21 And Israel sent messengers unto Sihon king of the Amorites, saying: 22 ‘Let me pass through thy land; we will not turn aside into field, or into vineyard; we will not drink of the water of the wells; we will go by the king’s highway, until we have passed thy border.’ 23 And Sihon would not suffer Israel to pass through his border; but Sihon gathered all his people together, and went out against Israel into the wilderness, and came to Jahaz; and he fought against Israel. 24 And Israel smote him with the edge of the sword, and possessed his land from the Arnon unto the Yabbok, (from the Golan Heights to Hamat Gader) even unto the children of Ammon; for the border of the children of Ammon was strong. 25 And Israel took all these cities; and Israel dwelt in all the cities of the Amorites, in Heshbon, and in all the towns thereof. 26 For Heshbon was the city of Sihon the king of the Amorites, who had fought against the former king of Moab, and taken all his land out of his hand, even unto the Arnon. 27 Wherefore they that speak in parables say: Come ye to Heshbon! Let the city of Sihon be built and established! 28 For a fire is gone out of Heshbon, a flame from the city of Sihon; it hath devoured Ar of Moab, the lords of the high places of Arnon. 29 Woe to thee, Moab! Thou art undone, O people of Chemosh; he hath given his sons as fugitives, and his daughters into captivity, unto Sihon king of the Amorites. 30 We have shot at them–Heshbon is perished–even unto Dibon, and we have laid waste even unto Nophah, which reached unto Medeba. 31 Thus Israel dwelt in the land of the Amorites. 32 And Moses sent to spy out Jazer, and they took the towns thereof, and drove out the Amorites that were there. 33 And they turned and went up by the way of Bashan; and Og the king of Bashan went out against them, he and all his people, to battle at Edrei. 34 And the LORD said unto Moses: ‘Fear him not; for I have delivered him into thy hand, and all his people, and his land; and thou shalt do to him as thou didst unto Sihon king of the Amorites, who dwelt at Heshbon.’ 35 So they smote him, and his sons, and all his people, until there was none left him remaining; and they possessed his land.
The Golan Heights are now in possession of the Bnei Yisrael so the land of Yisrael is open for conquest from the northeast and the south now the only fortress left in the west was Yericho.
22:1 And the children of Israel journeyed, and pitched in the plains of Moab beyond the Jordan at Jericho.
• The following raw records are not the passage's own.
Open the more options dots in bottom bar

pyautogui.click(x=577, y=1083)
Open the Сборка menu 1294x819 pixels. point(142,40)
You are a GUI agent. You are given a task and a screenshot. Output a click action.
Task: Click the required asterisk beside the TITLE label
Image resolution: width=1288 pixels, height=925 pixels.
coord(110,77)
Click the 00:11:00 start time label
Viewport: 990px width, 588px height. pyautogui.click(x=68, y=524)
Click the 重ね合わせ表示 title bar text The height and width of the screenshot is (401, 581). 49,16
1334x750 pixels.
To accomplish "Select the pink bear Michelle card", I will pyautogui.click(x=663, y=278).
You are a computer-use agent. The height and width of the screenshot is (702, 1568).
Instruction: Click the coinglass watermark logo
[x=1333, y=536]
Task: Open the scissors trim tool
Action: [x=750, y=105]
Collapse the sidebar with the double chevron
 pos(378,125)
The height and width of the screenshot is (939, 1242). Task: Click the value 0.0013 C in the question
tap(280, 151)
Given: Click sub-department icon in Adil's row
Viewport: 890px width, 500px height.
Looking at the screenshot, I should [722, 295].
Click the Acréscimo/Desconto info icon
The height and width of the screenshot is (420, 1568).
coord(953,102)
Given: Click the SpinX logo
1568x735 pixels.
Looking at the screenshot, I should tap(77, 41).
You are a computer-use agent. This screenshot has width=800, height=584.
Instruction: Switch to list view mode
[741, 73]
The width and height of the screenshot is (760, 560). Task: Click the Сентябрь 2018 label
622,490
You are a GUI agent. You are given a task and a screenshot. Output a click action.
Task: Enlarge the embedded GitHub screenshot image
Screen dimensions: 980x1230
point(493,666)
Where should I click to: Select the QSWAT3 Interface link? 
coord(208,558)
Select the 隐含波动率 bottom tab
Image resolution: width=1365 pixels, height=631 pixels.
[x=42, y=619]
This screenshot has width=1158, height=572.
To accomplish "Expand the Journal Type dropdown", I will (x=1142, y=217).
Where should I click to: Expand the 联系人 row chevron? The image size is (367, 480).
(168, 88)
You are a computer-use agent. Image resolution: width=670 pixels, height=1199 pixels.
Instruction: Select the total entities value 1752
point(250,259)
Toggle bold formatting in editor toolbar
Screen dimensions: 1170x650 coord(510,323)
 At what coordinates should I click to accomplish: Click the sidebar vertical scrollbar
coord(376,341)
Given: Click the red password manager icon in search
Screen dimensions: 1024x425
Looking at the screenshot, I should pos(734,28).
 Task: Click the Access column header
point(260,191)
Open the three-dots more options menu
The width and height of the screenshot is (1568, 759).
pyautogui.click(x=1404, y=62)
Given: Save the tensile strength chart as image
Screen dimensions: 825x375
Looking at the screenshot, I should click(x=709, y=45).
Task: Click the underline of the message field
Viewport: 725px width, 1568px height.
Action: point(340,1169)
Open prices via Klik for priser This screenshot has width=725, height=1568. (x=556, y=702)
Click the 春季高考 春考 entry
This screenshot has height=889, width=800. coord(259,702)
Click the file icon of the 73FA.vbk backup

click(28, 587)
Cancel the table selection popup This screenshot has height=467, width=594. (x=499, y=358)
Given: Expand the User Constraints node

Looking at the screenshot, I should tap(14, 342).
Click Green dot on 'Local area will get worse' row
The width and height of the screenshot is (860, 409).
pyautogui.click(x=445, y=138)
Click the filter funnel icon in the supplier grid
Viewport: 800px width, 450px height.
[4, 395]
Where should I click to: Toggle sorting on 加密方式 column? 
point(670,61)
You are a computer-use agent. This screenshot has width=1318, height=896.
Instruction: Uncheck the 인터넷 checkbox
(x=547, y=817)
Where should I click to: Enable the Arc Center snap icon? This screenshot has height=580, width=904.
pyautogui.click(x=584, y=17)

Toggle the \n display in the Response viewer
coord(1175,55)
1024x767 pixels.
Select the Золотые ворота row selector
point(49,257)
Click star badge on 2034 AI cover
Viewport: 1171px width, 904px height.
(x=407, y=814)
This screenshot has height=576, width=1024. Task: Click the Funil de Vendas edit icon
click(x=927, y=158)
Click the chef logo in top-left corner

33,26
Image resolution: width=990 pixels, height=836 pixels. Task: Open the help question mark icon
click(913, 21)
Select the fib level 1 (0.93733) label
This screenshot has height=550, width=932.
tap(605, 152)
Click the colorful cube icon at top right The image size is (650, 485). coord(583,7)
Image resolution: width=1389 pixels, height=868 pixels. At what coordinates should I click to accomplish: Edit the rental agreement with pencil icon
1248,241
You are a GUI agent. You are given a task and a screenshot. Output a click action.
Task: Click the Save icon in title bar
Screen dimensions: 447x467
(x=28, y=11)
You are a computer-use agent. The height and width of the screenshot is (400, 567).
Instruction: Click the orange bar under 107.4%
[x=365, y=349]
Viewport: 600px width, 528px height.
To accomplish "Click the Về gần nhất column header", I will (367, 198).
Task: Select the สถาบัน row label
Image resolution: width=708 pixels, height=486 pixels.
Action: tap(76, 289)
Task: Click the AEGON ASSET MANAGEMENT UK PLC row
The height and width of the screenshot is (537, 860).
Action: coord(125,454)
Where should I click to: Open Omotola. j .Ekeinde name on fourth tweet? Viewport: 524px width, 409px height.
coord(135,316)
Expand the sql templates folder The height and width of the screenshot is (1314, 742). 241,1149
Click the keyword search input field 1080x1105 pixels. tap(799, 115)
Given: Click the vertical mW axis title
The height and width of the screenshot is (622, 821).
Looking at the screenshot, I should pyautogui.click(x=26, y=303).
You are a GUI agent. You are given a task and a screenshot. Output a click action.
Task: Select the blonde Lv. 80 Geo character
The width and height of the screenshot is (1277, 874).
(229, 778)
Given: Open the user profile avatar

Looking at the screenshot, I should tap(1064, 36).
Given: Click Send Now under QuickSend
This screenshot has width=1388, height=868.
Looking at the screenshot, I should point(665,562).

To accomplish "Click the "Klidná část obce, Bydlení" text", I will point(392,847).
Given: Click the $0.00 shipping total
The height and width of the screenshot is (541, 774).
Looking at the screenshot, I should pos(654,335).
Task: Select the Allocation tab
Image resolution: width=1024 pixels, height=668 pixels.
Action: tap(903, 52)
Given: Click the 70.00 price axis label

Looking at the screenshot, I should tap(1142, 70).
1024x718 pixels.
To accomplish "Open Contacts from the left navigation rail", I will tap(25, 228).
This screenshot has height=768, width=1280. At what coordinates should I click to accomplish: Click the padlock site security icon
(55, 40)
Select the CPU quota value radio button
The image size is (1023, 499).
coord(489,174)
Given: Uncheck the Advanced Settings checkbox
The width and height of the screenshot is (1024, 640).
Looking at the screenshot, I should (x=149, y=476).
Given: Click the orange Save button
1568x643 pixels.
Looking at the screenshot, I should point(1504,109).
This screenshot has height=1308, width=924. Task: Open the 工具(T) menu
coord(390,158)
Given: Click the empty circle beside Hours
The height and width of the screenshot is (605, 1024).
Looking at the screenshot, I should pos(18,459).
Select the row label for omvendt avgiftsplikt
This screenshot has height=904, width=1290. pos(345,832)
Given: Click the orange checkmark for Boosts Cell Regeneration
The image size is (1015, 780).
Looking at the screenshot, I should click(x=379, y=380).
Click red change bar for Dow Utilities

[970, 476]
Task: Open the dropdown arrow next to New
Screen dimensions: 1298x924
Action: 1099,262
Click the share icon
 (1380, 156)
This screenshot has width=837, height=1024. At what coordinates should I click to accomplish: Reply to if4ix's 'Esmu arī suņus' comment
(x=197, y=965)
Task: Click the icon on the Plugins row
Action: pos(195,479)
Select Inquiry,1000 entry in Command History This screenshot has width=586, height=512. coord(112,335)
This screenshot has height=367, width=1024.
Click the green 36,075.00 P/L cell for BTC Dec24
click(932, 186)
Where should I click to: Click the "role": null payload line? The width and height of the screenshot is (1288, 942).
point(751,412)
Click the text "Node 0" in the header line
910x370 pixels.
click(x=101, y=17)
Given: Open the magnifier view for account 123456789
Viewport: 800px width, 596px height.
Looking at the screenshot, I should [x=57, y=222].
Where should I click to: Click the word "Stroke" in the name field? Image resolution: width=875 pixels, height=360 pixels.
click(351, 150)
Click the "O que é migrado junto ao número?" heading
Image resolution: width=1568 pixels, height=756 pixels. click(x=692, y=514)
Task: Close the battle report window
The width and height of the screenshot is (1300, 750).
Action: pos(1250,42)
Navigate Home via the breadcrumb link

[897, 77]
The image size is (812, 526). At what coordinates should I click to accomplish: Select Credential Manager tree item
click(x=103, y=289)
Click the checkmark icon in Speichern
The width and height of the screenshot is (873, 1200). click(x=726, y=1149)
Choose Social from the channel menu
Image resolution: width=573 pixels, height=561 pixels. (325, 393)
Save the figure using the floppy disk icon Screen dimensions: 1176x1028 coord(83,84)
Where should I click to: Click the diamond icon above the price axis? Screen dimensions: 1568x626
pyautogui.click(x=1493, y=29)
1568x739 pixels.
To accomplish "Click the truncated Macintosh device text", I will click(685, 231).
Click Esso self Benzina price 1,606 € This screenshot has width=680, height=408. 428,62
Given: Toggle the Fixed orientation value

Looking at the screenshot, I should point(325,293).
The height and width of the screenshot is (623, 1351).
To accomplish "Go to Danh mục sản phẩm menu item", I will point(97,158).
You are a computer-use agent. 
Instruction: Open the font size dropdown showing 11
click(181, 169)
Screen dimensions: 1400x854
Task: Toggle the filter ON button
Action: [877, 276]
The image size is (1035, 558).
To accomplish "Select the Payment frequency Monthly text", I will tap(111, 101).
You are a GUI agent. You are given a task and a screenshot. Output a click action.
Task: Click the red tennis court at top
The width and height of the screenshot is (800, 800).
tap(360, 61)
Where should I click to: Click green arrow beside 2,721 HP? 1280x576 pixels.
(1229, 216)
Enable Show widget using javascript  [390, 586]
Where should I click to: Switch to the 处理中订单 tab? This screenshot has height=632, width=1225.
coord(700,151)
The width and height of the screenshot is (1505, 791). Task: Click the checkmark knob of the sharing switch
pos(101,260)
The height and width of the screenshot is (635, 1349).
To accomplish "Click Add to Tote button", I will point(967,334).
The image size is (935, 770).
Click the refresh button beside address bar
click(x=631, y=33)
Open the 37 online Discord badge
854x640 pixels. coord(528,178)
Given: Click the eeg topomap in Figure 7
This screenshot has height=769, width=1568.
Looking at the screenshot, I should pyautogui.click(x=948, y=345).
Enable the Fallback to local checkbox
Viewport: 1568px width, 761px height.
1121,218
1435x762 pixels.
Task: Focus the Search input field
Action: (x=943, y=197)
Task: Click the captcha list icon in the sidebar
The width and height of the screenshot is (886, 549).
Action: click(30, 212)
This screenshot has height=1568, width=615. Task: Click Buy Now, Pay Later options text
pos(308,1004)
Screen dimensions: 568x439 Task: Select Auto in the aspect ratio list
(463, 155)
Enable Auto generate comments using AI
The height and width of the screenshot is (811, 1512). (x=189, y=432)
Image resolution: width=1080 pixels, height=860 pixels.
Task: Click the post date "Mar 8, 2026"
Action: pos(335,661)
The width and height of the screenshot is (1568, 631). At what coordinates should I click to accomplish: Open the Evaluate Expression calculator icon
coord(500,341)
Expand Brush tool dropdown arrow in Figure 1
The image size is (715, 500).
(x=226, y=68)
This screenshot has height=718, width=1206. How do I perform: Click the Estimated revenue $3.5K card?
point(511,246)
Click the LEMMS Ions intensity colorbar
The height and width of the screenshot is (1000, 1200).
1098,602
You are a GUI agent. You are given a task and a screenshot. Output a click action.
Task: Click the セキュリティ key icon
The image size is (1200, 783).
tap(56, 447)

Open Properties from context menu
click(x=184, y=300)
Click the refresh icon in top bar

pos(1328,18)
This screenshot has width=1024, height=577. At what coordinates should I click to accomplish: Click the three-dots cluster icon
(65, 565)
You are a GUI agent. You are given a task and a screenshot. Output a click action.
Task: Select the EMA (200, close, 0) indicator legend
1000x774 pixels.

Hilchot De'ot http://www.chabad.org/library/article_cdo/aid/910314/jewish/Deot.htm
Chapter 1 Halacha 2
Between each trait and the [contrasting] trait at the other extreme, there are intermediate points, each distant from the other.
With regard to all the traits: a man has some from the beginning of his conception, in accordance with his bodily nature. Some are appropriate to a person's nature and will [therefore] be acquired more easily than other traits. Some traits he does not have from birth. He may have learned them from others, or turned to them on his own. This may have come as a result of his own thoughts, or because he heard that this was a proper trait for him, which he ought to attain. [Therefore,] he accustomed himself to it until it became a part of himself.
Halacha 3
The two extremes of each trait, which are at a distance from one another, do not reflect a proper path. It is not fitting that a man should behave in accordance with these extremes or teach them to himself.
If he finds that his nature leans towards one of the extremes or adapts itself easily to it, or, if he has learned one of the extremes and acts accordingly, he should bring himself back to what is proper and walk in the path of the good [men]. This is the straight path.
Halacha 4
The straight path: This [involves discovering] the midpoint temperament of each and every trait that man possesses [within his personality.] This refers to the trait which is equidistant from either of the extremes, without being close to either of them.
Therefore, the early Sages instructed a man to evaluate his traits, to calculate them and to direct them along the middle path, so that he will be sound {of body}.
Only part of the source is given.